Street View cars collected private data, and Google gets fined... again
Google's Street View project is the best thing that happened to navigation since the invention of the global positioning system satellite constellation. No other company has reached as far as Google in recording the actual look of roads and the houses lining them, from remote places in Nepal to your home street.
The project required a massive investment which Google hopes to recuperate with business listings on its Maps as the funky looking Street View cars with their 360 cameras and Lidar setup need to scout the world's roads continuously.
Those cars, however, have been collecting not only funny situations on the road, faces or license plates that had to be censored afterwards but your home Wi-fi, emails and passwords as well. Upon realization of the practice that Google called a mistake, it still agreed to settle the matter for $7 million in 2013, for data collected in the 2007-2010 period. At the time, Google agreed to delete the collected data and set up tutorials for people to secure their home Wi-fi in the process.

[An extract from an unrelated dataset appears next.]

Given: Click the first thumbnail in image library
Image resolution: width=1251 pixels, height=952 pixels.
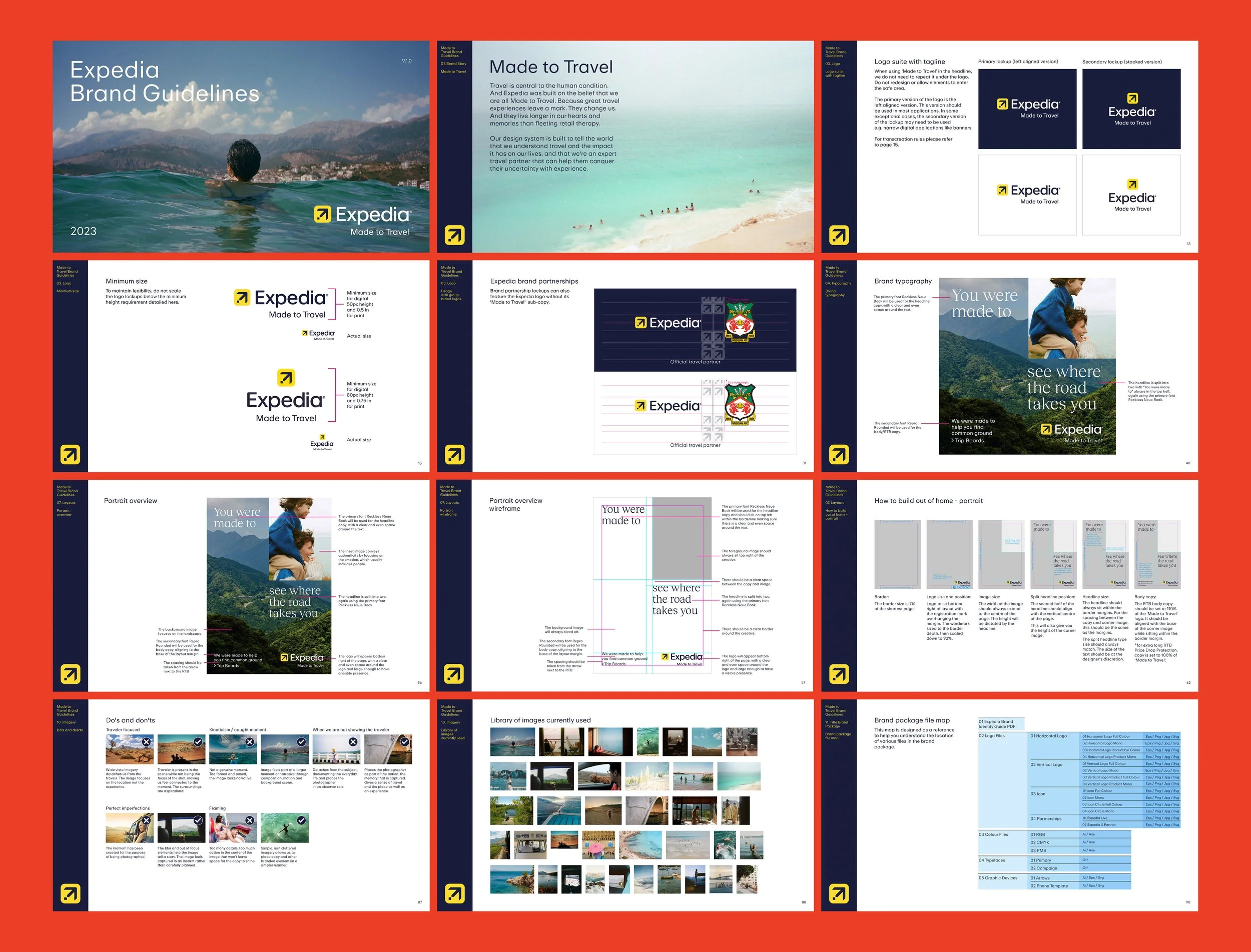Looking at the screenshot, I should [x=512, y=742].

Intriguingly enough, the company is in hot water over that issue again now in 2019. It has reportedly agreed to pay extra $13 million and... delete the data again. Some of the money will be given to the original plaintiffs, and the rest distributed to various consumer protection and data privacy organizations. One of them, the Electronic Privacy Information Center, commented on the matter expressing surprise that the issue is still in focus:
It is very strange that six years after Google agreed to end this practice and made public service announcements, it's once again agreeing to do what others had assumed they already had
While Google again denies any wrongdoing, it remains to be heard why exactly the Wi-fi data collection issue resurfaced with new settlement details. Street View - great. Trawling for private wireless network info - weak sauce.